== WORK TO DO ==
Rewrite only the lines that begin at the one containing "728x633 pixels." and run through the end of the rows, keeping the requests. Shift every click coordinate in the answers by -100.

== MATERIAL PROVIDED ==
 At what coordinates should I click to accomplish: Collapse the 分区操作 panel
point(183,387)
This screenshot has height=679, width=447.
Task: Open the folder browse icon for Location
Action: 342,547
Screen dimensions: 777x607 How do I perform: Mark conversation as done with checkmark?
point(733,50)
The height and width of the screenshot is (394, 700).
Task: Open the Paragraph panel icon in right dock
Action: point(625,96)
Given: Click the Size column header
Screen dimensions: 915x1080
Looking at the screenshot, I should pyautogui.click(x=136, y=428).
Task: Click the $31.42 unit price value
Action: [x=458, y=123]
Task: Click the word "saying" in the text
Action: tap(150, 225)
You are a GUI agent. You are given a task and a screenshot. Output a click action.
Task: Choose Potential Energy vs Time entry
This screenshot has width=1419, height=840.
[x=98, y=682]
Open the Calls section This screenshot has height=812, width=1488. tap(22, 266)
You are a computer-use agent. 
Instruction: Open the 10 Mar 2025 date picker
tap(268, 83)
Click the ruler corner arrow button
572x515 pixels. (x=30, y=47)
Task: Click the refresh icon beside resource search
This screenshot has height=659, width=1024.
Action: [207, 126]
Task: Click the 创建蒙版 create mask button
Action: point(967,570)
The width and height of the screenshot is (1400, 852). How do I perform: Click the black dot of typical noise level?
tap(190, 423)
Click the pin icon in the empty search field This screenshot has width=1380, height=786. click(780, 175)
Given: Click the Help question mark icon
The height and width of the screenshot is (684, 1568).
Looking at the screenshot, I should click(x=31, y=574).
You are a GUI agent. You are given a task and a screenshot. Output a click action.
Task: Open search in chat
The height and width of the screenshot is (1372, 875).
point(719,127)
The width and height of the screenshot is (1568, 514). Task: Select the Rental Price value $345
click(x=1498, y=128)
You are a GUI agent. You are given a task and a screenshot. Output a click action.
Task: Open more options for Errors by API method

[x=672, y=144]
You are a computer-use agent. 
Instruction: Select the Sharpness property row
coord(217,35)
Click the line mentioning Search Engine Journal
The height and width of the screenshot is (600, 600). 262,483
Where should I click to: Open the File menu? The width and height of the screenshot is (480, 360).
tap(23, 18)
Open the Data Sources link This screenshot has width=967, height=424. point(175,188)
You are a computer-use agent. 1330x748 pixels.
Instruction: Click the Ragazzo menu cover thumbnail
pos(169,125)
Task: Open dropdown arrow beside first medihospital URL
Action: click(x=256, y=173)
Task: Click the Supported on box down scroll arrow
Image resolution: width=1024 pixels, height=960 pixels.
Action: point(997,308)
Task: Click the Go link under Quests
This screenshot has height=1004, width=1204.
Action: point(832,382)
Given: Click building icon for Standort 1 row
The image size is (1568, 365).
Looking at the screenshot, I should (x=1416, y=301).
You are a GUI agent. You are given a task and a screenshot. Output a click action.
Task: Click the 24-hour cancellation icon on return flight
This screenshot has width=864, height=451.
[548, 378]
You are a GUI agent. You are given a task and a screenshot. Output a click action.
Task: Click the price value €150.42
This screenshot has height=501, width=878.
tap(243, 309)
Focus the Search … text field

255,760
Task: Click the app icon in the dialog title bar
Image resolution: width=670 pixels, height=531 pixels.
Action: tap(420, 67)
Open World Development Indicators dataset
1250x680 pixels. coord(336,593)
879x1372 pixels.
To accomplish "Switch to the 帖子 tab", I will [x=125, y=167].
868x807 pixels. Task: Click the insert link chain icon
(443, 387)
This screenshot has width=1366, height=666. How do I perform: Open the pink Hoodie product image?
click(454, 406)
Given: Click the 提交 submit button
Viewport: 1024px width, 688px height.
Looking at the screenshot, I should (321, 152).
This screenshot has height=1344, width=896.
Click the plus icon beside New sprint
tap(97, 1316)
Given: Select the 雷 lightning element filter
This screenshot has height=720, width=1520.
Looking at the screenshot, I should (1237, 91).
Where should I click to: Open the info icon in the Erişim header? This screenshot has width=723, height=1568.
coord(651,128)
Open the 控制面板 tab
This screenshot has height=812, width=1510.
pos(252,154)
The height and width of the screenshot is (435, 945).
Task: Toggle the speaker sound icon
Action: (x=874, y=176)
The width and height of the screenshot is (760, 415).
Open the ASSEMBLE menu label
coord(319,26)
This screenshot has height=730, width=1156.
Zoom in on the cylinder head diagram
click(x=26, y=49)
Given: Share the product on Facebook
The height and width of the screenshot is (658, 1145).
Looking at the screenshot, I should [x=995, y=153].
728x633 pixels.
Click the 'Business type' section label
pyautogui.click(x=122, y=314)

== SOLUTION TO THIS PROBLEM ==
728x633 pixels.
Click the 'Business type' section label
pyautogui.click(x=22, y=214)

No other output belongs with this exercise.